- _TASK DESCRIPTION_
Please copy out the entries from the line containing "What do you see at coordinates (647, 279)" through the end of the entries, keeping every character unchanged.

(Stored data)
[Start of Attachment]
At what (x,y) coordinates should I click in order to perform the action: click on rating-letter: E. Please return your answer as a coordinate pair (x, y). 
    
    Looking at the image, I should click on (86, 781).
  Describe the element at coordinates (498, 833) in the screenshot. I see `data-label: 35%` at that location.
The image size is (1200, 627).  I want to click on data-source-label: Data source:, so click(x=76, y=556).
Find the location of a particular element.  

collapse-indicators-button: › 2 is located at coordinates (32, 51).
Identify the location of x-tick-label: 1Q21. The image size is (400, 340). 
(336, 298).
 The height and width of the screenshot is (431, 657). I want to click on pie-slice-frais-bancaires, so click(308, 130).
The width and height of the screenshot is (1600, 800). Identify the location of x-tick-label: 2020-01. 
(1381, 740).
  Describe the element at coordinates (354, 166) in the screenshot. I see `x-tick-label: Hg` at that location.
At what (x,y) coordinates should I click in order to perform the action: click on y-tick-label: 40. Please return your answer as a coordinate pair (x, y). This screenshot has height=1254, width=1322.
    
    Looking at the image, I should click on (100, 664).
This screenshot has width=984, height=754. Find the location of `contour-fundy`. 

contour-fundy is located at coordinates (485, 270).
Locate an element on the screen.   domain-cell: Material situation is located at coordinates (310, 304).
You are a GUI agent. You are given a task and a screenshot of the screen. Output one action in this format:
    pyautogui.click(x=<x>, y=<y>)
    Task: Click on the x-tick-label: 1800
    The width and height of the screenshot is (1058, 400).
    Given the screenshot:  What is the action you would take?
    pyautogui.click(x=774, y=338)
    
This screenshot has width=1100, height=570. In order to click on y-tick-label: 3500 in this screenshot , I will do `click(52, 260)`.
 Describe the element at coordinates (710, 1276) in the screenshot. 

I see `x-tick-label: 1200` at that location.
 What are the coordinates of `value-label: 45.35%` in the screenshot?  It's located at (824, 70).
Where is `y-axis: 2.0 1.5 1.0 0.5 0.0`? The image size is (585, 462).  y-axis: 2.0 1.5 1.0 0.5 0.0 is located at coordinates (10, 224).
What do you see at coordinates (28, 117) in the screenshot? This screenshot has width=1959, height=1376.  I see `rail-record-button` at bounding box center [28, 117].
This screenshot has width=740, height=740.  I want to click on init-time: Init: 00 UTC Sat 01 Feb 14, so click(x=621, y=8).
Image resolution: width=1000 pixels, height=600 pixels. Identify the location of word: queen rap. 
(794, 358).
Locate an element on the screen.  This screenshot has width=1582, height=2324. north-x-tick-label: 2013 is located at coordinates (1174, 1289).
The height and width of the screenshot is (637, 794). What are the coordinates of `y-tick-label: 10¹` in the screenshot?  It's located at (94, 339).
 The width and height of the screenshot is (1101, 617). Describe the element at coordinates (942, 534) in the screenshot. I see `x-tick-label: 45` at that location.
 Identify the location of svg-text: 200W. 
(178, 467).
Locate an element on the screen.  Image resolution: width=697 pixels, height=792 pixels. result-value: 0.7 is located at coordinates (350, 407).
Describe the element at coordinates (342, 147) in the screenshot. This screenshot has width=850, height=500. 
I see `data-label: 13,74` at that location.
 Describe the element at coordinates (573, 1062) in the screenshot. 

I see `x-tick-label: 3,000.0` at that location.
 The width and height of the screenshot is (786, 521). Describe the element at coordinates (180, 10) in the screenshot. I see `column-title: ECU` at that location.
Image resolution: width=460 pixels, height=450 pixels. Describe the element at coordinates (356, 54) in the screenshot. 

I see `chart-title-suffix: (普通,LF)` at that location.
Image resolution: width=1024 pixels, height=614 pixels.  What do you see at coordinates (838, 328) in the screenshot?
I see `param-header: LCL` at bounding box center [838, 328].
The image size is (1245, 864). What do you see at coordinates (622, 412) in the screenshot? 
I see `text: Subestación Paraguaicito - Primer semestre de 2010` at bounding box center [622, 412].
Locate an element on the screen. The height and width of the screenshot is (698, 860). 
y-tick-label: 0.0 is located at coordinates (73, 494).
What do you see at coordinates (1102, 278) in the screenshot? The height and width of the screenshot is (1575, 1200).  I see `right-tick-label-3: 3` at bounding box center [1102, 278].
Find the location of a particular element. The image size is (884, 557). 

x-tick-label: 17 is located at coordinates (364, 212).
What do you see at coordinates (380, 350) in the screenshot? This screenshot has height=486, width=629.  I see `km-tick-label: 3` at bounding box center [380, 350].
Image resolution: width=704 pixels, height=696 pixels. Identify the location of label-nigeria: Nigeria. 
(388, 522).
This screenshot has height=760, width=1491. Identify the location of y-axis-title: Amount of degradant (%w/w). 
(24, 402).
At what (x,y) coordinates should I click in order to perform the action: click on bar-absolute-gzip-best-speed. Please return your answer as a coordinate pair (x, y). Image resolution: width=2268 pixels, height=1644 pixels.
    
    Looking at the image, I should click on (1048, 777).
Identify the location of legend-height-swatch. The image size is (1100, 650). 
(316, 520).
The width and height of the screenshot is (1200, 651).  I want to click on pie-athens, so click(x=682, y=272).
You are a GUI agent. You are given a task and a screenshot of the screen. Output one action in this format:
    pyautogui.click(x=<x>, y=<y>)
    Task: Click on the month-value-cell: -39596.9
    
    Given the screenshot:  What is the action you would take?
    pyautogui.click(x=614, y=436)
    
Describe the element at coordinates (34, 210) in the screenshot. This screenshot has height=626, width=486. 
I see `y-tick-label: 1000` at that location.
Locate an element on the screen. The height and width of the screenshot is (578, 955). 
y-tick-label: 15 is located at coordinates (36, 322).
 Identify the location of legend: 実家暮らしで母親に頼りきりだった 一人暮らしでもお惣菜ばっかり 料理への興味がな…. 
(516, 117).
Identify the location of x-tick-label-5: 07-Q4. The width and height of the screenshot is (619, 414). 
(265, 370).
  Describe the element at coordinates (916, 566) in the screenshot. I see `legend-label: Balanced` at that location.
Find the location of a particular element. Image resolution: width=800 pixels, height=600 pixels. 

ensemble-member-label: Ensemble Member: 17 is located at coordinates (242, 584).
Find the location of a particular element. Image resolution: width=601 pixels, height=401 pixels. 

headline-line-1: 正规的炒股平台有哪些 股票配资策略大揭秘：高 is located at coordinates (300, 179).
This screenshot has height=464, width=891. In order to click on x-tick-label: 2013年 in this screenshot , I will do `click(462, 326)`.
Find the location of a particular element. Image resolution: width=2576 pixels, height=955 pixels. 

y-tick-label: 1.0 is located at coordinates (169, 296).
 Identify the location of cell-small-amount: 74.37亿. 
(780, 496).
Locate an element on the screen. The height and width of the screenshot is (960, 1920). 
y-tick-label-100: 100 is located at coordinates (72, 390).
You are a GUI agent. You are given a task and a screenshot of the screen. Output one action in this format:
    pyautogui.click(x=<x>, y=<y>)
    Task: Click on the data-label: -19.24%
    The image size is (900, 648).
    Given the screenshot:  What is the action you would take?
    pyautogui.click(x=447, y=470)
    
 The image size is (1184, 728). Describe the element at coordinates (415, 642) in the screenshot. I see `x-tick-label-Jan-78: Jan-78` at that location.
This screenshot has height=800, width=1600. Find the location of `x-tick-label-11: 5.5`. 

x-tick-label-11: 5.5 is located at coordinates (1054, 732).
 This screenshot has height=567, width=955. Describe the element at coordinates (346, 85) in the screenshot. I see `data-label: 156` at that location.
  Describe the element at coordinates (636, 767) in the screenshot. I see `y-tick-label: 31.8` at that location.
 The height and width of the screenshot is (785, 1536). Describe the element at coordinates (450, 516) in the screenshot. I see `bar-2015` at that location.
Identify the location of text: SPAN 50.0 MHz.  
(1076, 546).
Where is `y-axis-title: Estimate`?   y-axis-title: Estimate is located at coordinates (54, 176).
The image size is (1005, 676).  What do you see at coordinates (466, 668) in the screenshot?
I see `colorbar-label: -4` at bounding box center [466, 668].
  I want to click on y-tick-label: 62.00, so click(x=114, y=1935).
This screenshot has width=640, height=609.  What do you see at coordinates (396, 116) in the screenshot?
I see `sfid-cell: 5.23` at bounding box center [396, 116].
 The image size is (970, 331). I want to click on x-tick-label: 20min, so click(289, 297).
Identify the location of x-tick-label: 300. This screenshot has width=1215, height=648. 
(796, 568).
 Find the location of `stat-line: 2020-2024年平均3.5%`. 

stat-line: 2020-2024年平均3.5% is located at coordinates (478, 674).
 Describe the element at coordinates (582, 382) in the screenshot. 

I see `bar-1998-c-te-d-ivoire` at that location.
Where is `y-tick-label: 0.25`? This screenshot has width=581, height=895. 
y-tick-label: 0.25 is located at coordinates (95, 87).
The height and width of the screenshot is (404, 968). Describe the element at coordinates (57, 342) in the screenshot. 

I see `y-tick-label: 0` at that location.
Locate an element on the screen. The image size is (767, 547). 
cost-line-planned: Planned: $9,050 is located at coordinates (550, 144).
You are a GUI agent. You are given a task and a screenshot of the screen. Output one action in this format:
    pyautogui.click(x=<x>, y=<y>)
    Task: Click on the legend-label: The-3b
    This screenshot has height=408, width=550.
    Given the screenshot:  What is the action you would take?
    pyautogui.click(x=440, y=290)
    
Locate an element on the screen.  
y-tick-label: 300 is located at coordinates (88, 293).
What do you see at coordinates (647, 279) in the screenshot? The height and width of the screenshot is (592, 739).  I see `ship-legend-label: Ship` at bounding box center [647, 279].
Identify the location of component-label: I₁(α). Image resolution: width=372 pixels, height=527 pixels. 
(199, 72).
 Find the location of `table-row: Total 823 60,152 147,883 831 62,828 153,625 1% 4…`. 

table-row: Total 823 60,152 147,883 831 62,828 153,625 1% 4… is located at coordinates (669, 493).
[End of Attachment]
- _SOLUTION FOR THIS TASK_
What do you see at coordinates (647, 279) in the screenshot? The height and width of the screenshot is (592, 739).  I see `ship-legend-label: Ship` at bounding box center [647, 279].
Identify the location of component-label: I₁(α). Image resolution: width=372 pixels, height=527 pixels. 
(199, 72).
 Find the location of `table-row: Total 823 60,152 147,883 831 62,828 153,625 1% 4…`. 

table-row: Total 823 60,152 147,883 831 62,828 153,625 1% 4… is located at coordinates (669, 493).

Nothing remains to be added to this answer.